The growth of the public cloud market is being driven by IT departments' desire to save money and offload more and more workloads to these third-party providers. In the Sept. 15 report, Gartner research director Sid Nag notes that many IT shops are saving as much as 14% of their budget by moving applications to the cloud.
However, Nag adds that, while some companies have realized the benefits of public cloud services, many other organization are still hesitant and only testing the waters:
However, the aspiration for using cloud services outpaces actual adoption. There's no question there is great appetite within organizations to use cloud services, but there are still challenges for organizations as they make the move to the cloud. Even with the high rate of predicted growth, a large number of organizations still have no current plans to use cloud services.
For those IT shops that are pushing apps out to the cloud, it's the desire to modernize the company's technology to prepare for the digital future that is driving this decision. Cost savings, agility, and innovations are also cited as other motivators to explore the benefits of public cloud.
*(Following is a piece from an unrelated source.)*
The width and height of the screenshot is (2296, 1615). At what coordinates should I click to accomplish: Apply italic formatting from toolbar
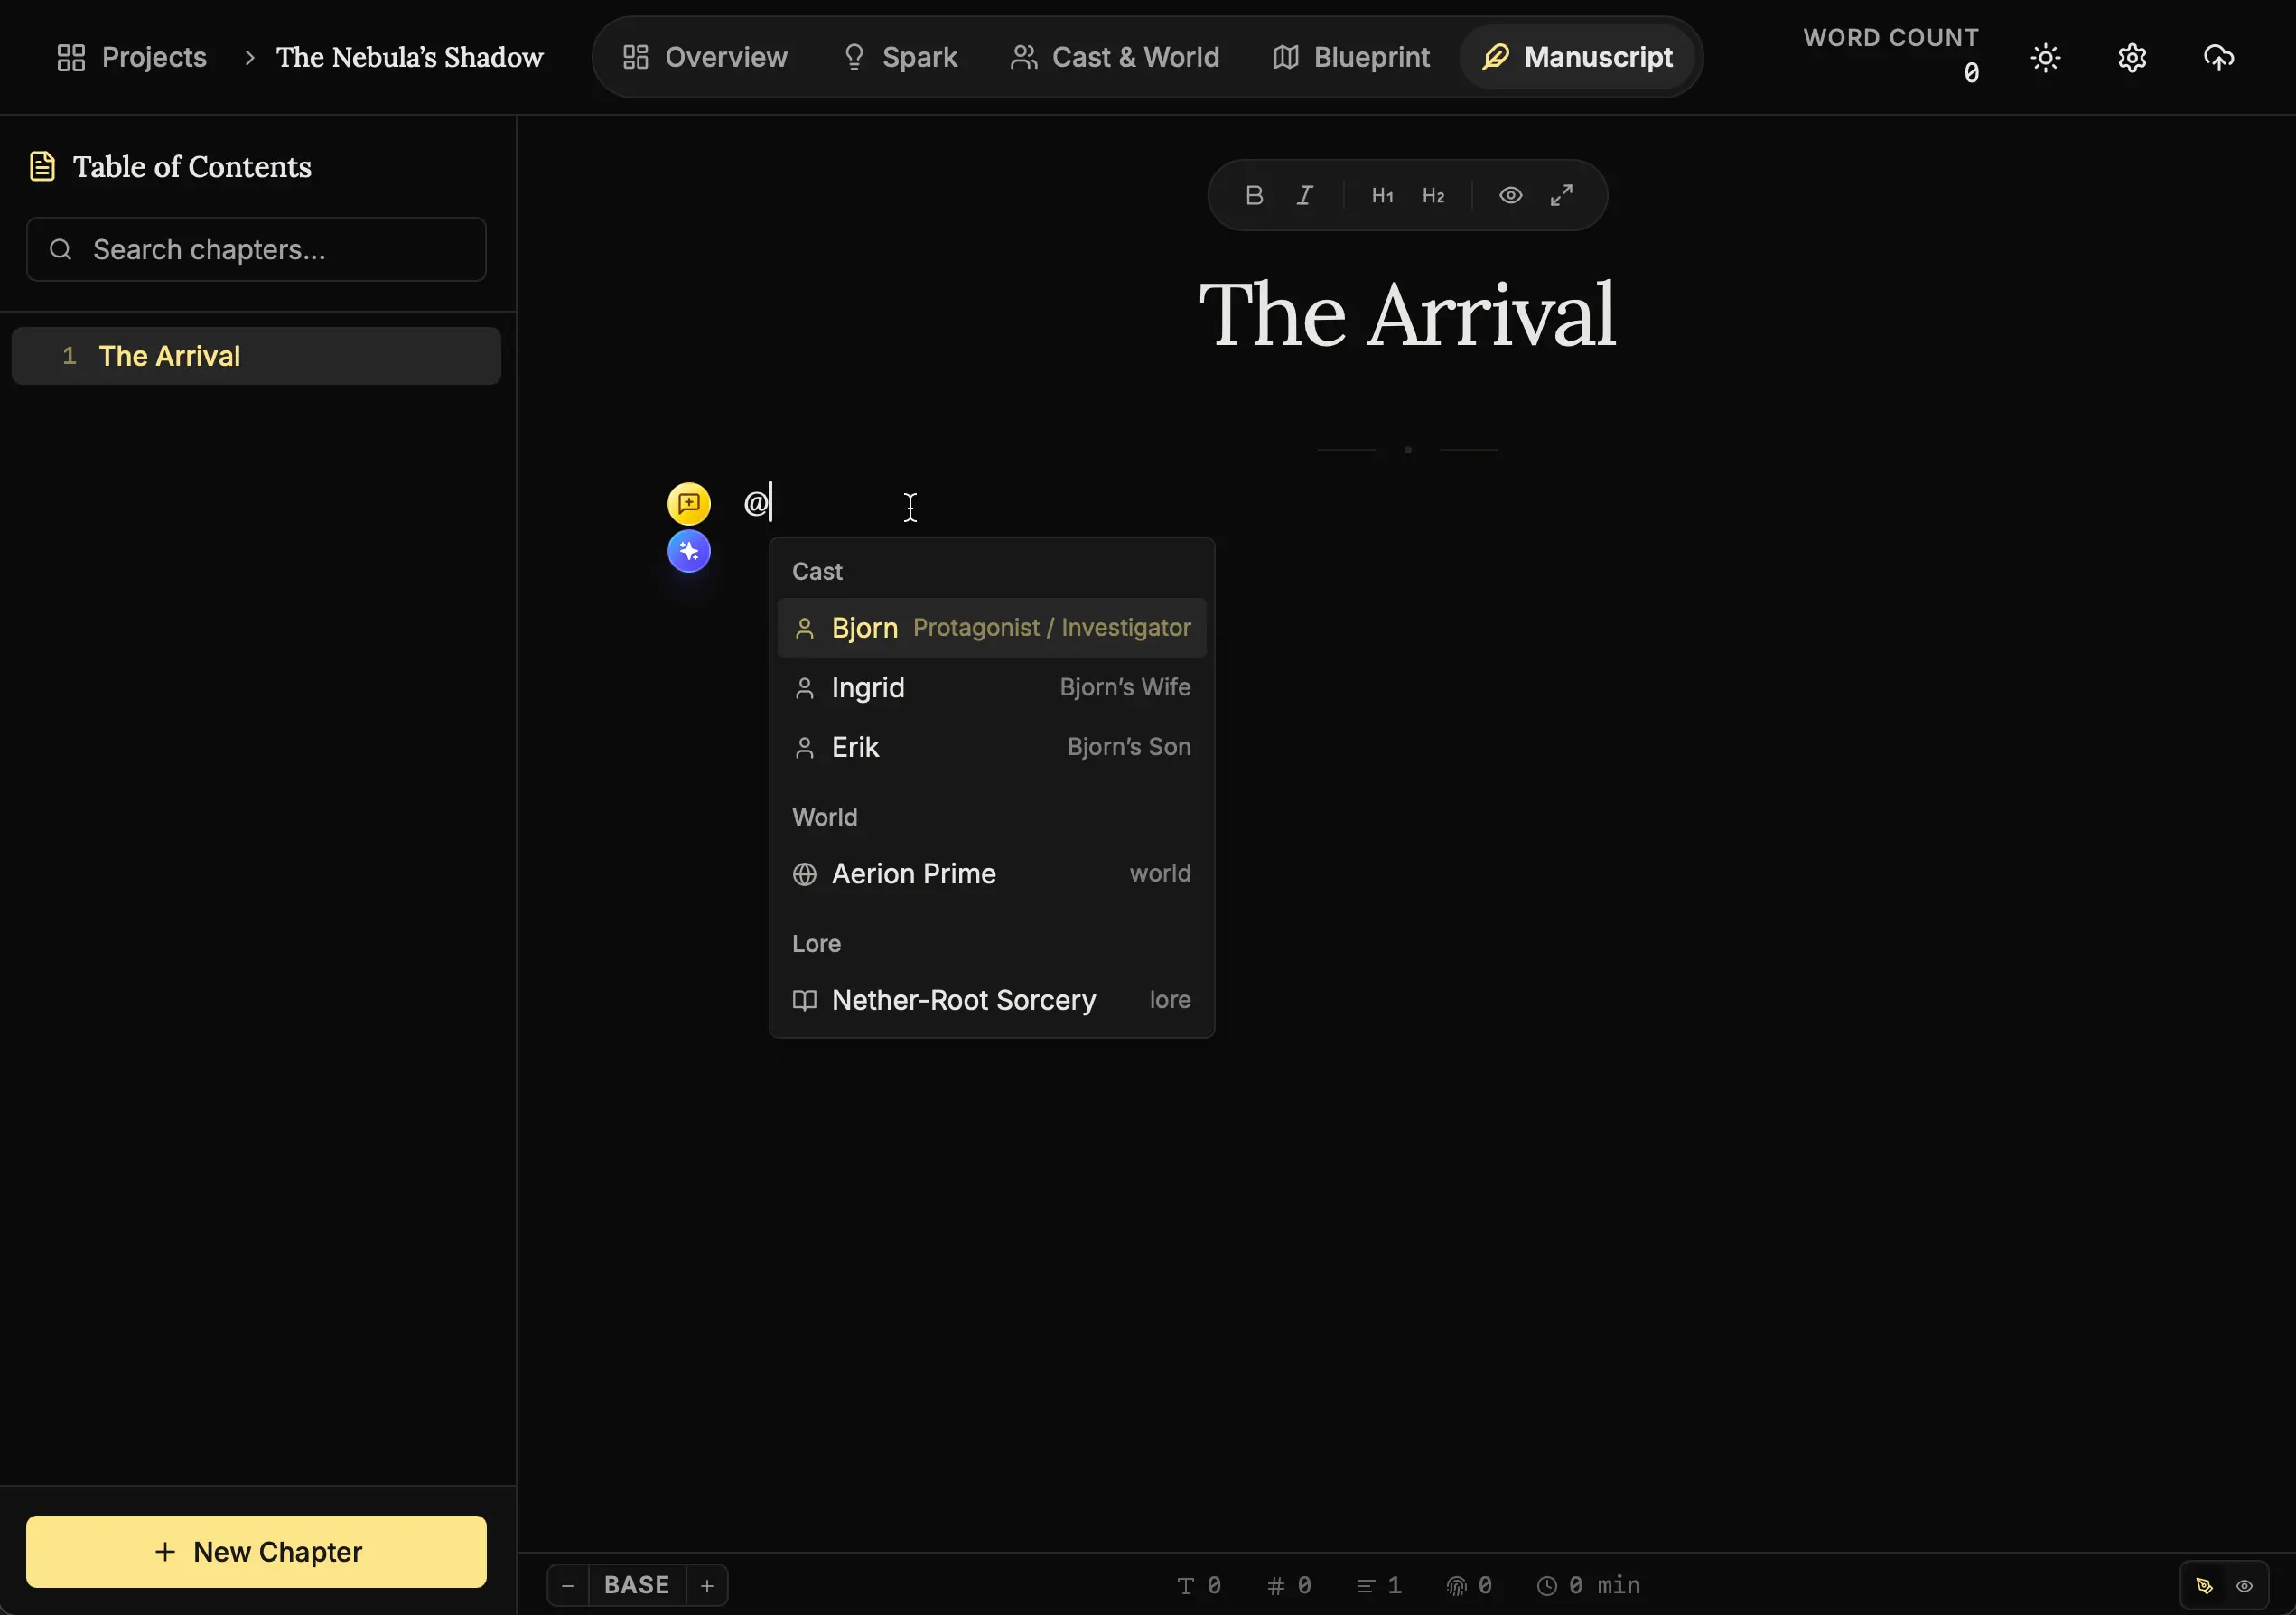tap(1305, 196)
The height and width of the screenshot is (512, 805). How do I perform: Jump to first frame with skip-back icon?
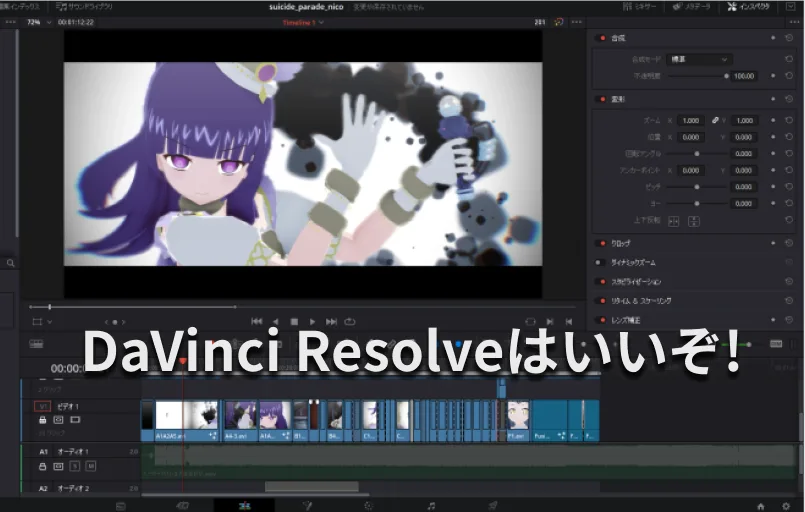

Gartner's outlook on the public cloud reflects other recent research about this market.
On Sept. 1, 451 Research released its latest "Voice of the Enterprise: Cloud Transformation" survey, which found that four out of ten enterprise workloads are running on either a public cloud or on a private cloud. In the next 18 months, that's expected to increase to about 60%, with SaaS applications proving the most popular, according to the research firm.
When it comes to marketshare, a recent report by Synergy Research Group showed that Microsoft and Salesforce are the two leading providers of SaaS, with Redmond, interestingly, starting to gain an edge over Salesforce in recent months.
The 451 report, which is based on the results of 1,200 interviews with IT pros between May and June of this year, also found that IaaS is expected to grow the fastest over the next two years, with about 12% of application workloads moving to the public IaaS market.
One of the main stumbling blocks to even greater public cloud adoption is security, although the Gartner reports stresses that leading public IaaS and SaaS offerings are fairly secure already. It's how these services are used that's a greater concern.
"Gartner's position on cloud security has been clear -- public cloud services offered by the leading cloud providers are secure. The real security challenge is using public cloud services in a secure manner," Ed Anderson, research vice president at Gartner and another author of the study, wrote in a press release.
In addition to the growth of public cloud, private cloud infrastructure is expected to grow through the end of 2017, with many different businesses adopting a hybrid approach that can provide an even greater layer of flexibility.
However, the Gartner reports there are several problems with the hybrid approach, including finding a common set of APIs between vendors, management tools, vendor support, and a lack of application compatibility.